Long-term indicators: scale, sustainability metrics, and capital return
VBL’s multi-year performance trends provide context for the quarter. From CY2020 to CY2025, revenue grew from Rs 65 billion to Rs 217 billion, implying a CAGR of 27.4 percent. EBITDA grew from Rs 12 billion to Rs 50 billion, a CAGR of 33.3 percent, while EBITDA margins improved from 18.6 percent to 23.3 percent. PAT grew from Rs 4 billion to Rs 31 billion, a CAGR of 53.7 percent. Net worth rose from Rs 36 billion to Rs 197 billion over the same period, and net debt to equity is shown at 0.0 in CY2024 and CY2025.
The sustainability section also offers measurable operating signals rather than broad statements. The company reported a CDP water rating of A minus and described itself as being water positive, with 300 plus water bodies maintained and a statement of using only half of recharged water for manufacturing. Water usage ratio improved, with water consumed per liter of beverage produced decreasing to 1.50 in 2025 from 1.89 in 2021. The company’s target is 1.40 by 2030.
On energy and circularity, VBL reported a CDP climate rating of A minus and a CDP supplier engagement assessment rating of A. Renewable energy mix reached 21 percent in 2025, up from 7 percent in 2021, with a target of 30 percent by 2030. Plastic waste recycle percentage reached 100 percent in 2025. It also noted that Pepsi Zero Sugar and Sting energy come in rPET packaging, and it used about 22,000 MT in 2025, with a target of 50 percent rPET mix in packaging by 2030.
These details matter for a bottler because energy and water intensity affect long-run cost competitiveness and regulatory risk. They also help explain management’s emphasis on disciplined execution. In a business where margins can be sensitive to input inflation, operational efficiency is not a slogan. It is a durable edge.
The dividend decision provides another clue about confidence and balance sheet posture. The company paid a final dividend of Rs 0.50 per share for the year ended 31 December 2025 after shareholder approval on 01 April 2026. In Q1 CY2026, it approved an interim dividend of Rs 0.50 per share, with a total cash outflow of about Rs 1,691 million. This signals that management believes it can fund growth, integrate acquisitions, and still return cash.
Takeaways for investors
Q1 CY2026 reads as a quarter where VBL stayed close to its core strengths. Volumes expanded at a healthy pace, revenue grew slightly faster than volumes, and margins improved despite an inflationary raw material environment. India delivered scale and operating leverage, even while realizations per case softened due to volume initiatives. International territories grew faster and benefited from currency-linked realization support, while the South Africa acquisition begins a new integration phase.

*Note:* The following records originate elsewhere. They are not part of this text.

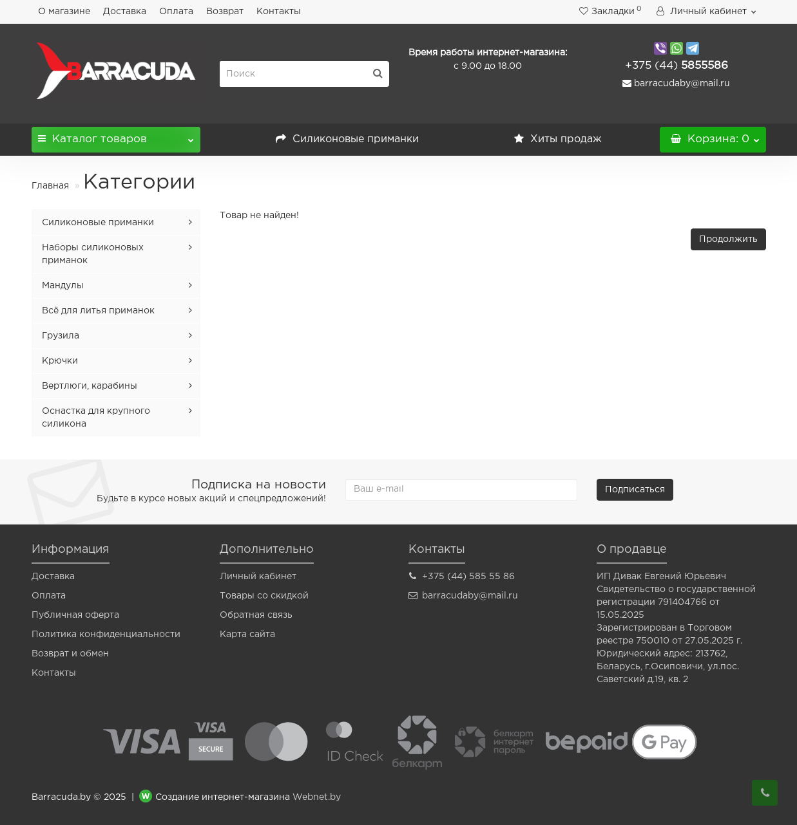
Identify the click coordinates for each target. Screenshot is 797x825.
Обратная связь (256, 615)
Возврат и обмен (70, 654)
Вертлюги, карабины (89, 386)
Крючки (60, 361)
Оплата (176, 11)
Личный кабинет (258, 576)
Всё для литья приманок (98, 311)
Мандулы (63, 286)
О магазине (64, 11)
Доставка (124, 11)
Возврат (225, 11)
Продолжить (728, 239)
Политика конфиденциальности (106, 634)
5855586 (676, 66)
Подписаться (635, 490)
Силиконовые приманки (347, 139)
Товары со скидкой (264, 596)
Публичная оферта (75, 615)
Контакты (278, 11)
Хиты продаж (558, 139)
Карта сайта (247, 634)
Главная (50, 186)
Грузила (60, 336)
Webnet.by (317, 798)
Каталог (116, 135)
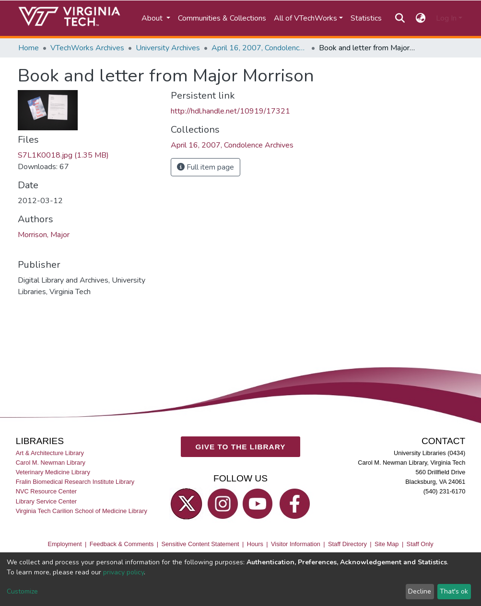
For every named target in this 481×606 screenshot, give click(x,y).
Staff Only (420, 544)
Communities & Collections (222, 18)
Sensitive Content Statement (200, 544)
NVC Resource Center (46, 491)
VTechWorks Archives (87, 48)
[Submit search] (400, 18)
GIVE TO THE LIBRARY (241, 446)
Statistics (366, 18)
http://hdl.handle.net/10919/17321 (230, 111)
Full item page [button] (205, 167)
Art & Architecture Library (50, 453)
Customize (22, 591)
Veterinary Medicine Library (53, 472)
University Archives (168, 48)
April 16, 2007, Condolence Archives (259, 48)
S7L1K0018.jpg (63, 155)
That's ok (454, 591)
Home (28, 48)
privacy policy (123, 572)
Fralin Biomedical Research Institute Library (75, 481)
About (152, 18)
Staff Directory (347, 544)
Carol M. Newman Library (50, 462)
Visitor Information (295, 544)
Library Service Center (46, 500)
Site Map (387, 544)
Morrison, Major (44, 234)
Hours (255, 544)
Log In (446, 18)
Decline (419, 591)
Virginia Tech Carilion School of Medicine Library (81, 510)
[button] (420, 18)
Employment (64, 544)
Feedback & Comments (122, 544)
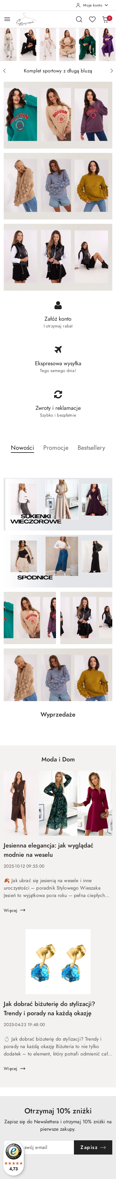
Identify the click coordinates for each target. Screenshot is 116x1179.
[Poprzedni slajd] (4, 71)
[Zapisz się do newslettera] (39, 1147)
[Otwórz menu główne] (7, 19)
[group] (58, 44)
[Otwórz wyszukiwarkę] (79, 19)
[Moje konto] (92, 5)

The key theme is disciplined execution with expansion. Recent capacity additions are now part of the cost base, which explains higher depreciation, but management indicates these plants are stabilizing and should lift efficiencies. The Twizza acquisition adds strategic heft in Africa’s largest soft drinks market and is positioned as a platform move rather than a one-off.
If demand remains supportive, the model is set up for continued compounding: higher throughput across a scaled manufacturing and distribution network, a portfolio that is adapting toward low sugar and no sugar preferences, and a capital allocation approach that mixes growth investments with dividends. The near-term questions are about integration benefits in South Africa and how India realizations evolve as volume initiatives mature. But the quarter strengthens investor confidence that the operating engine is still running well.